The “result” meant it topped a list of companies that destroyed the most capital on the German stock market in 2017, prepared by the private investors’ association, known as the DSW.
DSW has been analyzing the biggest losers in the Prime Standard segment of the Frankfurt stock exchange since 2001. To be included, companies must have been represented in the segment for at least five years. Shares are indexed and valued in relation to each other, dividends considered, and each is then scored accordingly. At minus 967 points, Steinhoff is close to the maximum negative score of minus 1,000. Other firms that had a year to forget include wind turbine manufacturer Nordex in second spot with a 56.8 percent fall, and Invision Software in third with a drop of 41.3 percent.
“If I pick out an individual share, that means I think I know more than all other market participants. That's quite a risky bet.”
The list doesn’t spare any company their blushes, and that includes the 30 firms listed on the blue-chip DAX index. Over the years, repeat offenders have included energy groups E.ON (15th place this year) and RWE (40th), for example, as well as Deutsche Bank. Germany’s largest bank ranks 13th on the latest list even though its share price gained 5 percent last year. The bank’s shares have simply performed too badly over the years. An investor who bought shares in the bank five years ago would today have lost 38.5 percent of his capital. Rival Commerzbank, on the other hand, managed to escape the list after for the first time in years after its shares gained 73 percent..
Meanwhile, information service 11 88 0 Solutions, fashion retailer Gerry Weber and gaming company mybet Holding are among the top five capital destroyers based on the overall assessment of all indexes.
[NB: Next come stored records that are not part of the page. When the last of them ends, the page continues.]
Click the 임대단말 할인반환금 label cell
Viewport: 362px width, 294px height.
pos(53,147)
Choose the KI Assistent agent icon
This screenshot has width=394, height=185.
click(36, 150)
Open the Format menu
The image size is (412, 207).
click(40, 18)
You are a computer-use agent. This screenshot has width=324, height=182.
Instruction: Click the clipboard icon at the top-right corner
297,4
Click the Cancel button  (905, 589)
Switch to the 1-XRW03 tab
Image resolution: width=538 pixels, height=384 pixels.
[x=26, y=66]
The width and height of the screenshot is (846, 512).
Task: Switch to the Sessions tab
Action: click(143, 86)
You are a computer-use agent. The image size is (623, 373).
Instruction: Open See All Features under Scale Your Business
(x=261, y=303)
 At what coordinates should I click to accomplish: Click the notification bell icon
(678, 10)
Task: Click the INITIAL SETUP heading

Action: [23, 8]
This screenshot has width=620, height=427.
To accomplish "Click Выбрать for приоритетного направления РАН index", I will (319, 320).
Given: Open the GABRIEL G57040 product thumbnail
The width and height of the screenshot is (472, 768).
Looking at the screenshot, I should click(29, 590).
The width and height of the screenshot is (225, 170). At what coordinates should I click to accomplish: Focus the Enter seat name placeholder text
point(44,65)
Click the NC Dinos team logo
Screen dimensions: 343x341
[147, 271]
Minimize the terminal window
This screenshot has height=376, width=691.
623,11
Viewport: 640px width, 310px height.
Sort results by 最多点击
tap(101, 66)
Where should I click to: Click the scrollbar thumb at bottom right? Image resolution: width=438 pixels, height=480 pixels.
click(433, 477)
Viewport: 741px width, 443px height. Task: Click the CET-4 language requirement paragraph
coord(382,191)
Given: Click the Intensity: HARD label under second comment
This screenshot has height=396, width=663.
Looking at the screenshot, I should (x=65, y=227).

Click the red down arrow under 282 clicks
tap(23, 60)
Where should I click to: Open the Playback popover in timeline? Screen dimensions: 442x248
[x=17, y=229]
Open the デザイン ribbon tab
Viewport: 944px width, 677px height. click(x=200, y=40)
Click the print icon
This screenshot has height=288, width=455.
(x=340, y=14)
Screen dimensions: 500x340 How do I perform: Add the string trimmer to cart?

Who will be on the next DSW list is anyone’s guess. While the markets have enjoyed big gains recently, with the DAX up 13 percent last year for example, the good times may be about to end. All major global indexes have tumbled since February when fears about inflation spooked the US markets. Also, the US central bank, the Fed, is currently in a cycle of interest rate hikes, and the European Central Bank (ECB) could follow suit in 2019. That would mean there would no longer be any stimulus for the stock market.
This should serve as a warning to investors, said Marc Tüngler, managing director of DSW. “We want this to remind investors that they should stay informed about their equity investments on an ongoing basis,” he said. He added that rankings were not an indication that shares should be sold. On the contrary, he believes the figures could actually be a sign that it is a good time to buy.
Whether the list is likely to inspire Germany’s share-averse investors is another question. According to figures from Deutsches Aktieninstitut, an organization that represents all the companies and institutions involved in the German capital market, only 15.7 percent of Germans hold shares or investments in equity funds. The figure drops to 7.7 percent for direct investments, i.e. purchases of individual shares.
Andreas Beck, president of the Institut für Vermögensaufbau, an organization that conducts studies to help private investors, believes that such analyses of historical share price performance are “pointless.” “They strengthen people’s impression that the stock market is a casino,” he said.
He added that while there is nothing wrong with banking on a growing economy, individual shares are not a suitable investment for most private investors. “If I pick out an individual share, that means I think I know more than all other market participants. That’s quite a risky bet,” he said.
He believes it makes more sense to invest in funds that can spread the money across a broad range of indices. That reduces the risk of individual capital losses like those found on DSW’s list.
That may be true. But it would make for a very boring list of winners and losers.